### Short task
Return every line in the data below that contains the word "Toggle".

### Records to use
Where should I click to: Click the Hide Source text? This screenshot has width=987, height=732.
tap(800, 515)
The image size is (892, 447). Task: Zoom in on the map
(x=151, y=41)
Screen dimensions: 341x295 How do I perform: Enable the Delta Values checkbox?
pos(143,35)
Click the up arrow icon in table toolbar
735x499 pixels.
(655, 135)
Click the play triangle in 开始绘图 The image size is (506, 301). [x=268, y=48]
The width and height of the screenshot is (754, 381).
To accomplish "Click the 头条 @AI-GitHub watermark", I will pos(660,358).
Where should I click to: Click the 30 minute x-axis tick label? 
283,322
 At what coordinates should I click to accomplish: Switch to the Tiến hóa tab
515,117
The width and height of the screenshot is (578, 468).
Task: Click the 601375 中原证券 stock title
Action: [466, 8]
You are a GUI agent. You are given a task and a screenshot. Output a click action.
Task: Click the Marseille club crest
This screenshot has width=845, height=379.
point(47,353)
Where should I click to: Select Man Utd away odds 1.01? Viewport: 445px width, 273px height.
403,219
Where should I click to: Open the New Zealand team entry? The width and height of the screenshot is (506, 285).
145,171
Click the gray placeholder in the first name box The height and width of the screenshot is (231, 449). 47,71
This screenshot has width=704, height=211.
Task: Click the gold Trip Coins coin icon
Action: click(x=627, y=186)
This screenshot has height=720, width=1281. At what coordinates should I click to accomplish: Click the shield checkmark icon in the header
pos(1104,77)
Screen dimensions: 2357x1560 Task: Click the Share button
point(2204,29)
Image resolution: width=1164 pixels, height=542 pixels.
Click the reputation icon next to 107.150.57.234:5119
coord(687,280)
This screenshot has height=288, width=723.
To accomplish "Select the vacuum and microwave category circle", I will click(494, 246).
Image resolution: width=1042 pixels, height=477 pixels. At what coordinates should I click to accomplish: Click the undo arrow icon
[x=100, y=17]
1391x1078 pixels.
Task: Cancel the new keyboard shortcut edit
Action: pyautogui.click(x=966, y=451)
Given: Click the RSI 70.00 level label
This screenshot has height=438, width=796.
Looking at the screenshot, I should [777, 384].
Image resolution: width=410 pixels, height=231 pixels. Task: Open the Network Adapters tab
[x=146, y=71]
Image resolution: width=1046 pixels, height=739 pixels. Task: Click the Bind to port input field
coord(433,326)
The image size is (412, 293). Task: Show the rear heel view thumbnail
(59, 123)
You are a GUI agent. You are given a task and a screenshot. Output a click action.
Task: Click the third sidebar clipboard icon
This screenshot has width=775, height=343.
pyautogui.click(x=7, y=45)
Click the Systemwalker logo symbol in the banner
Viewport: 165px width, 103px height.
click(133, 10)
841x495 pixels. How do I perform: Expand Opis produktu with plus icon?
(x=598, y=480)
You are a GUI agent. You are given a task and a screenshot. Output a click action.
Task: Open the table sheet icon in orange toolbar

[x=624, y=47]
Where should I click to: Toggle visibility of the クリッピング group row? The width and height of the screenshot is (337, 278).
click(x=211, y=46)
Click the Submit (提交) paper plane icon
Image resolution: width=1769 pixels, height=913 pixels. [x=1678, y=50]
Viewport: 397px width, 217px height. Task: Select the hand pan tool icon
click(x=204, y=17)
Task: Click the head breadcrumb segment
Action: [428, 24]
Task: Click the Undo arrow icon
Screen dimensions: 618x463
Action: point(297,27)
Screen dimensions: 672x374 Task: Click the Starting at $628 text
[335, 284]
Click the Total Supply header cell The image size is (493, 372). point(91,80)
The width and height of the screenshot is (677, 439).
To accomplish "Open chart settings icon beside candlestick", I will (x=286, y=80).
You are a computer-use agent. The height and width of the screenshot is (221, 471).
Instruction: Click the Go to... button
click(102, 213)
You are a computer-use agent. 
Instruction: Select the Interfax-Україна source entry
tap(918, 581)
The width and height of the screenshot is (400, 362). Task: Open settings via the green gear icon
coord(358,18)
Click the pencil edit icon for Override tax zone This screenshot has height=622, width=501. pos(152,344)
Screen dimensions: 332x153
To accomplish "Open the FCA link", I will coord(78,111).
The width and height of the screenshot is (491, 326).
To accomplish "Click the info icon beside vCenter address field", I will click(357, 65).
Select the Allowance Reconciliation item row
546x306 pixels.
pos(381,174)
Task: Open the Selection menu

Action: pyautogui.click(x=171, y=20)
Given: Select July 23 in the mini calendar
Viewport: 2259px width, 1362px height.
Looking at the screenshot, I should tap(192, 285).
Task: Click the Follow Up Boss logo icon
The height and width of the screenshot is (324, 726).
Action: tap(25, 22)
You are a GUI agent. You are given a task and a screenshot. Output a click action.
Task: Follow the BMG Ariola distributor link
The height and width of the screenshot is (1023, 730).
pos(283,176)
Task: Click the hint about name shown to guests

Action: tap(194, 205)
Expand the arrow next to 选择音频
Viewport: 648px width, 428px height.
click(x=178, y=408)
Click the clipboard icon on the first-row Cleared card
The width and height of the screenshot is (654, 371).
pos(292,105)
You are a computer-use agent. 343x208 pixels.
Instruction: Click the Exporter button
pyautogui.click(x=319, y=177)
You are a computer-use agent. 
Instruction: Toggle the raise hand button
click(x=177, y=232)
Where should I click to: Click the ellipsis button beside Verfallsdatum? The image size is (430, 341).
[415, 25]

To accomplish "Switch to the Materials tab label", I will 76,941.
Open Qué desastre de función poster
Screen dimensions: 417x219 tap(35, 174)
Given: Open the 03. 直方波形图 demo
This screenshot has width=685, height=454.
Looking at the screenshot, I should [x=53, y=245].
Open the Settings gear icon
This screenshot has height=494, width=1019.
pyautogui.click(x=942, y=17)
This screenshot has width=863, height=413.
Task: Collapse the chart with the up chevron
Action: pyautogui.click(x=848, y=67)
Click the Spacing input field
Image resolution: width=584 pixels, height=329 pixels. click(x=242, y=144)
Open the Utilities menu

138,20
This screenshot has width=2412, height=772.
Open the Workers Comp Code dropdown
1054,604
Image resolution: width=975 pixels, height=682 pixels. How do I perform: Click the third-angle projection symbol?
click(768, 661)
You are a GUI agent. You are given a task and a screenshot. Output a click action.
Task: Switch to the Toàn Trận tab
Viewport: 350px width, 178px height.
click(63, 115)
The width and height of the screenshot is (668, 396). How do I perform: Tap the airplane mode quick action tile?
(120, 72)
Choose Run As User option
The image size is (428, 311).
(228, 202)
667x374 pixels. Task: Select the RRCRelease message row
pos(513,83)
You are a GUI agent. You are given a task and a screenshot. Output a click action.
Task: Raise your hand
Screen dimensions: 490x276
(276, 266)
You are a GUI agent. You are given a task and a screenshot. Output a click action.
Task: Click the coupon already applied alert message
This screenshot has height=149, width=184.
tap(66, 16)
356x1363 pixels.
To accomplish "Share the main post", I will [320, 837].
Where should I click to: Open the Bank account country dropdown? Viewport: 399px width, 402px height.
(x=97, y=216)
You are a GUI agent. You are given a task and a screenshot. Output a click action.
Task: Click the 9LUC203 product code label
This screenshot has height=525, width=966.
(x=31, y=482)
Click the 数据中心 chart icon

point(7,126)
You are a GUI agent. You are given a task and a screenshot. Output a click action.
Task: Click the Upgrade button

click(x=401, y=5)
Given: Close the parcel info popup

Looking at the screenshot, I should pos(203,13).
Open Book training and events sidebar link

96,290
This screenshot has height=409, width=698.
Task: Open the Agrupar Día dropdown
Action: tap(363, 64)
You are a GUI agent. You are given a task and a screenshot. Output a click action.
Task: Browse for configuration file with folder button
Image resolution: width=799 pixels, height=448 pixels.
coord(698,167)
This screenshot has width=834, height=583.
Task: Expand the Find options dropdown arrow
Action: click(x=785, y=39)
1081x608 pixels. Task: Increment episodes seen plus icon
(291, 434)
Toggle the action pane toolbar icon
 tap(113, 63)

### Answer to this task
Where should I click to: Toggle visibility of the クリッピング group row? The width and height of the screenshot is (337, 278).
Instruction: Toggle the raise hand button
Toggle the action pane toolbar icon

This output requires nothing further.